● **RECORDS FOR PROCESSING**:
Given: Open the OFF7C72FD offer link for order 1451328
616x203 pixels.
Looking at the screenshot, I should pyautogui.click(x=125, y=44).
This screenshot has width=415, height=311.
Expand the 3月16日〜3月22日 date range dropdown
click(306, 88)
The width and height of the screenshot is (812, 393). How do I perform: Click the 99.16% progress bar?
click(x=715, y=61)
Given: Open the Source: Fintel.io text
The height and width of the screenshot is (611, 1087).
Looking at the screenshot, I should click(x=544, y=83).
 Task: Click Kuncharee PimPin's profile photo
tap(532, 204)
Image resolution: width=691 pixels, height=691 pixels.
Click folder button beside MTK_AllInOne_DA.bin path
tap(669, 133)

==

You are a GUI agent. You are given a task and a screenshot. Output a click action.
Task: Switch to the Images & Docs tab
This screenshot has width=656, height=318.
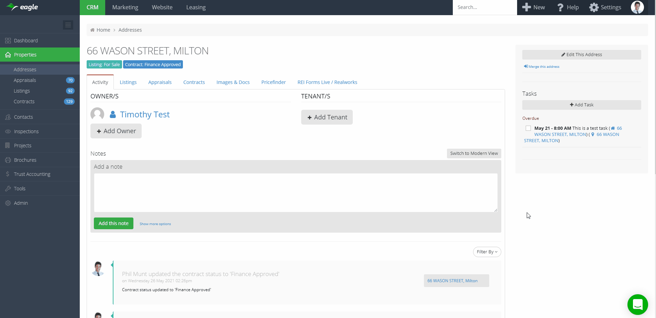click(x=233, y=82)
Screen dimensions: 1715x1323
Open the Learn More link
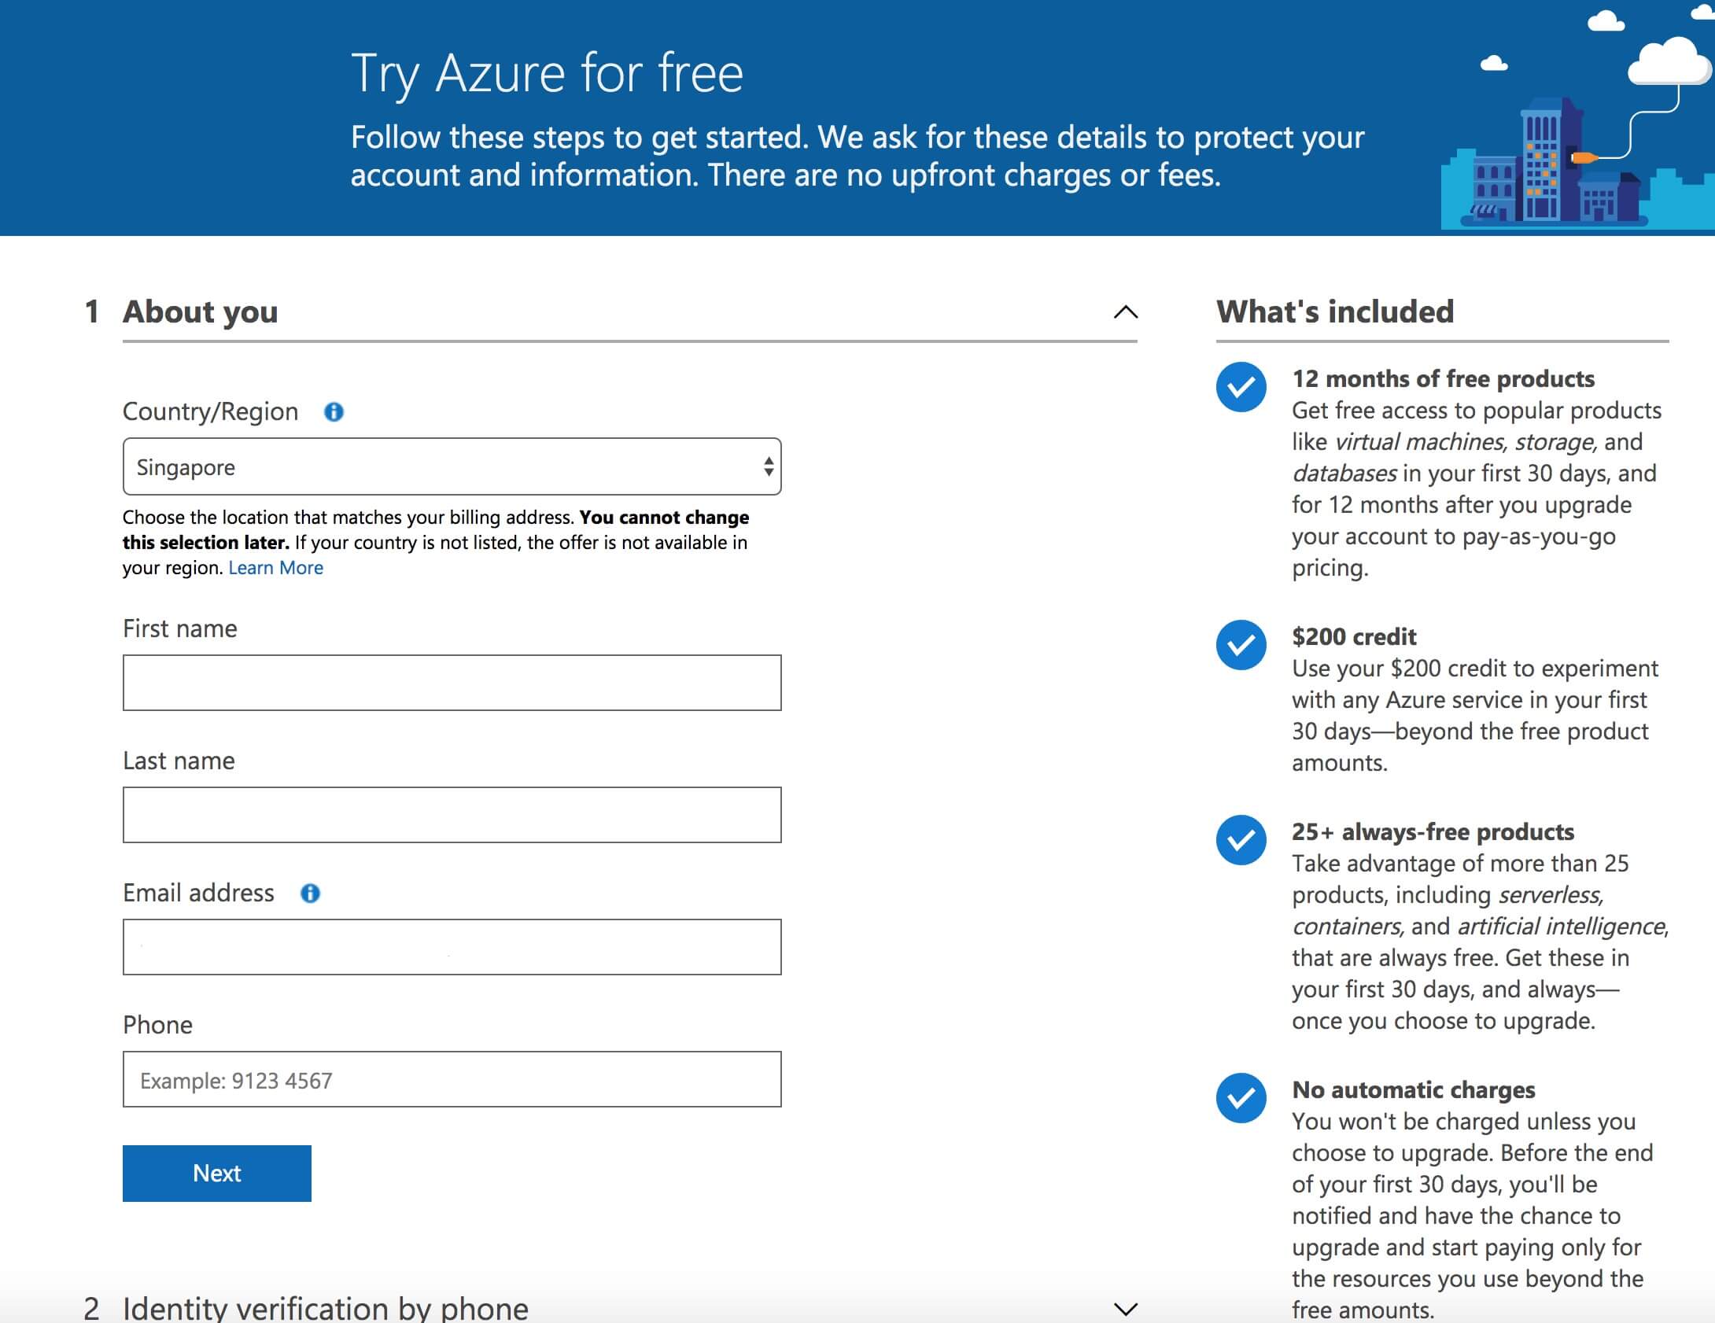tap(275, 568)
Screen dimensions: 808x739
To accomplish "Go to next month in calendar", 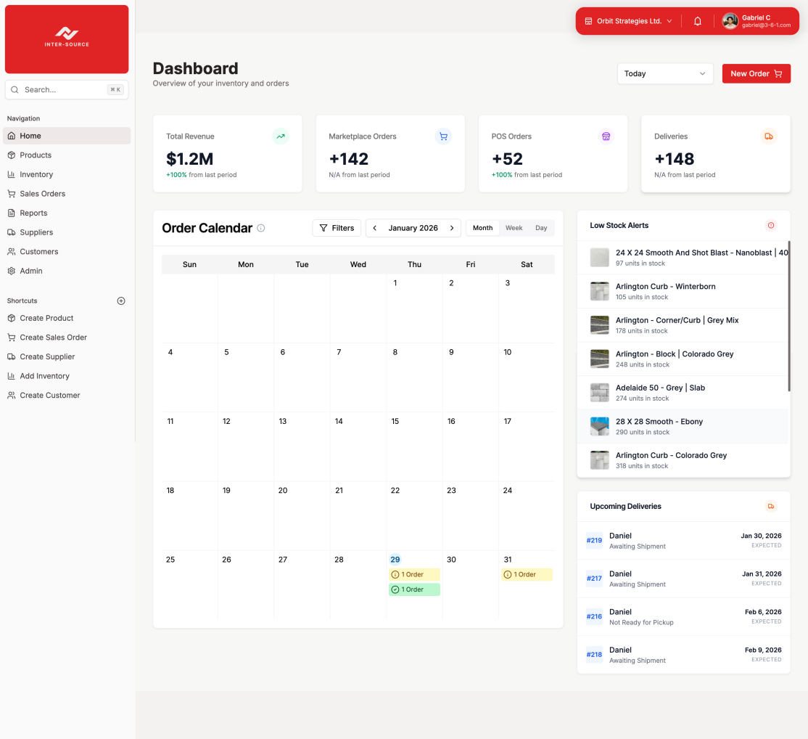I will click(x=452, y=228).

● **AIM OF THE TASK**: Among the entries above, locate the lines containing "Given: Open the OFF7C72FD" and "Given: Open the Source: Fintel.io text", and transcribe exactly those two lines and all lines between.

● **RESPONSE TO THIS EXERCISE**:
Given: Open the OFF7C72FD offer link for order 1451328
616x203 pixels.
Looking at the screenshot, I should pyautogui.click(x=125, y=44).
This screenshot has width=415, height=311.
Expand the 3月16日〜3月22日 date range dropdown
click(306, 88)
The width and height of the screenshot is (812, 393). How do I perform: Click the 99.16% progress bar?
click(x=715, y=61)
Given: Open the Source: Fintel.io text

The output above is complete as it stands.